─── Text passage ───

[ClusterLabs] 答复: Re: clone resource not get restarted on fail

he.hailong5 Mon, 13 Feb 2017 17:12:37 -0800

Hi,




＞ crm configure show

+ crm configure show

node $id="336855579" paas-controller-1

node $id="336855580" paas-controller-2

node $id="336855581" paas-controller-3

primitive apigateway ocf:heartbeat:apigateway \

        op monitor interval="2s" timeout="20s" on-fail="restart" \

        op stop interval="0" timeout="200s" on-fail="restart" \

        op start interval="0" timeout="9999h" on-fail="restart"

primitive apigateway_vip ocf:heartbeat:IPaddr2 \

        params ip="20.20.2.7" cidr_netmask="24" \

        op start interval="0" timeout="20" \

        op stop interval="0" timeout="20" \

        op monitor timeout="20s" interval="2s" depth="0"

primitive router ocf:heartbeat:router \

        op monitor interval="2s" timeout="20s" on-fail="restart" \

        op stop interval="0" timeout="200s" on-fail="restart" \

        op start interval="0" timeout="9999h" on-fail="restart"

primitive router_vip ocf:heartbeat:IPaddr2 \

        params ip="10.10.1.7" cidr_netmask="24" \

        op start interval="0" timeout="20" \

        op stop interval="0" timeout="20" \

        op monitor timeout="20s" interval="2s" depth="0"

primitive sdclient ocf:heartbeat:sdclient \

        op monitor interval="2s" timeout="20s" on-fail="restart" \

        op stop interval="0" timeout="200s" on-fail="restart" \

        op start interval="0" timeout="9999h" on-fail="restart"

─── Source excerpt ───

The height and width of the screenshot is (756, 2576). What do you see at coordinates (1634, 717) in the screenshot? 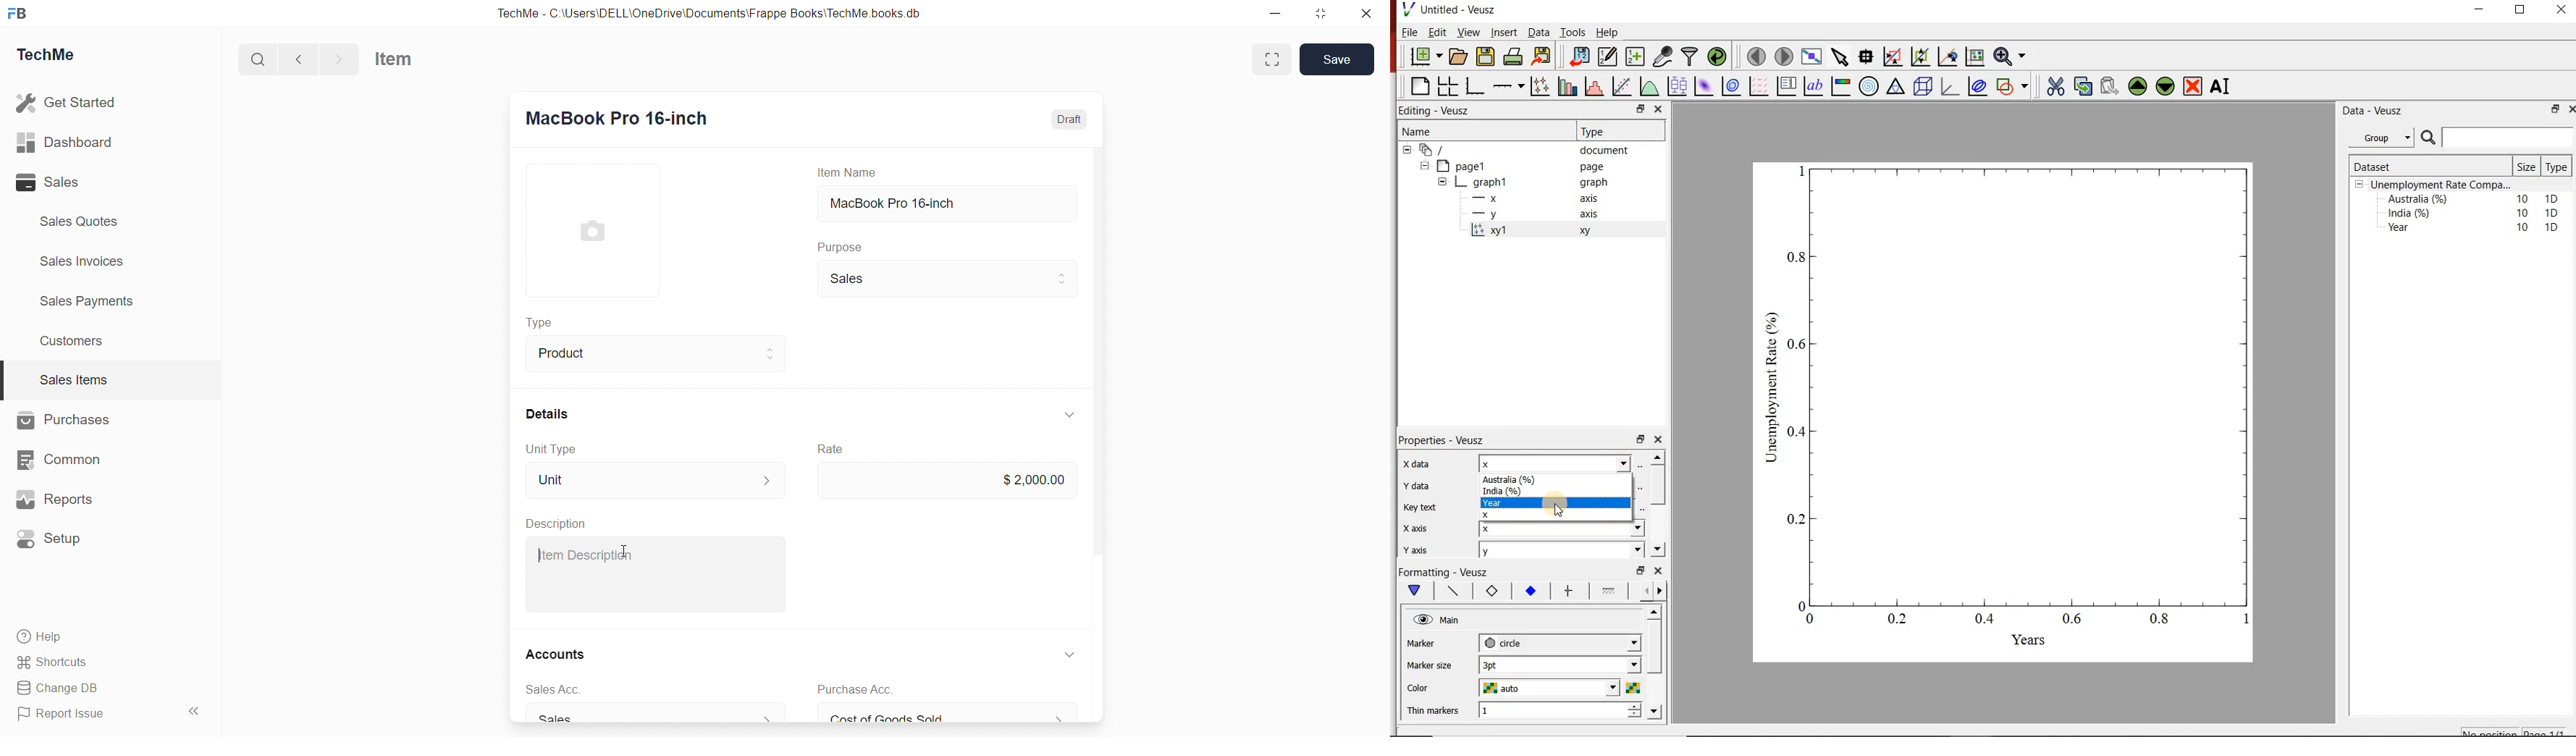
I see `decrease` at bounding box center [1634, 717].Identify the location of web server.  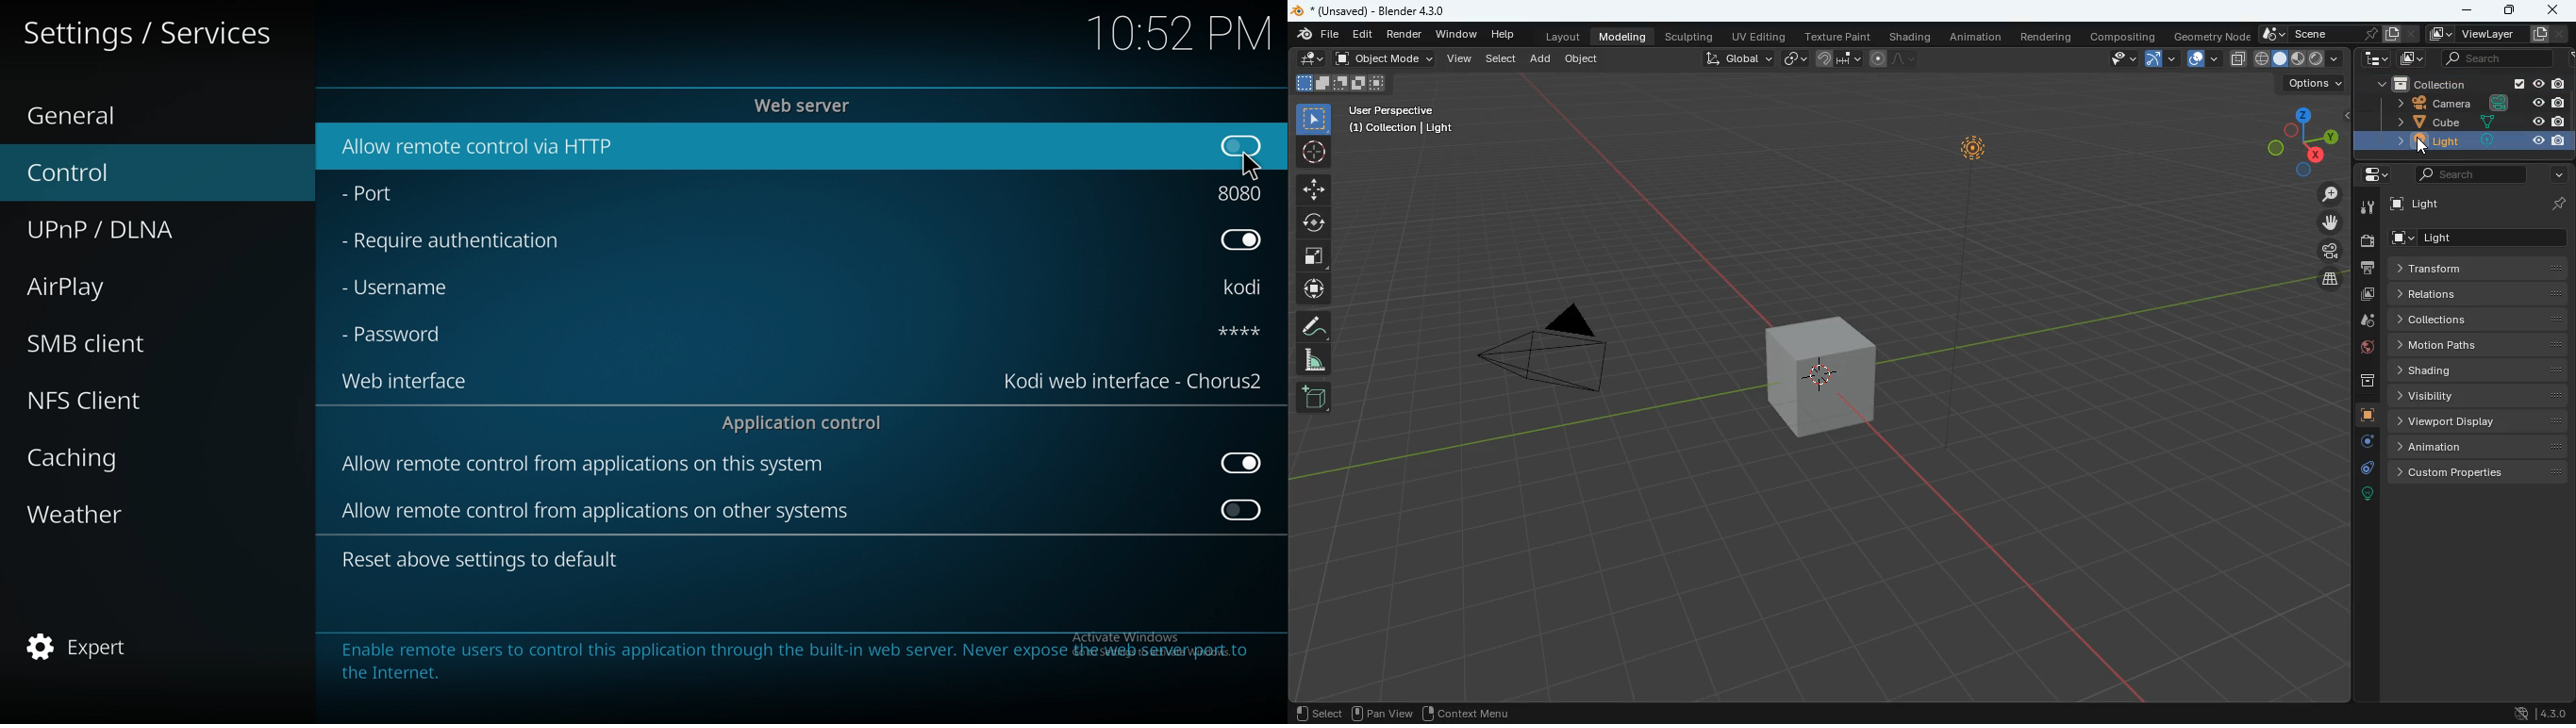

───

• **Task**
Reproduce the ClusterLabs mailing list post above word for word, from its header through the final configuration entry.

• **Written answer**
[ClusterLabs] 答复: Re: clone resource not get restarted on fail

he.hailong5 Mon, 13 Feb 2017 17:12:37 -0800

Hi,




＞ crm configure show

+ crm configure show

node $id="336855579" paas-controller-1

node $id="336855580" paas-controller-2

node $id="336855581" paas-controller-3

primitive apigateway ocf:heartbeat:apigateway \

        op monitor interval="2s" timeout="20s" on-fail="restart" \

        op stop interval="0" timeout="200s" on-fail="restart" \

        op start interval="0" timeout="9999h" on-fail="restart"

primitive apigateway_vip ocf:heartbeat:IPaddr2 \

        params ip="20.20.2.7" cidr_netmask="24" \

        op start interval="0" timeout="20" \

        op stop interval="0" timeout="20" \

        op monitor timeout="20s" interval="2s" depth="0"

primitive router ocf:heartbeat:router \

        op monitor interval="2s" timeout="20s" on-fail="restart" \

        op stop interval="0" timeout="200s" on-fail="restart" \

        op start interval="0" timeout="9999h" on-fail="restart"

primitive router_vip ocf:heartbeat:IPaddr2 \

        params ip="10.10.1.7" cidr_netmask="24" \

        op start interval="0" timeout="20" \

        op stop interval="0" timeout="20" \

        op monitor timeout="20s" interval="2s" depth="0"

primitive sdclient ocf:heartbeat:sdclient \

        op monitor interval="2s" timeout="20s" on-fail="restart" \

        op stop interval="0" timeout="200s" on-fail="restart" \

        op start interval="0" timeout="9999h" on-fail="restart"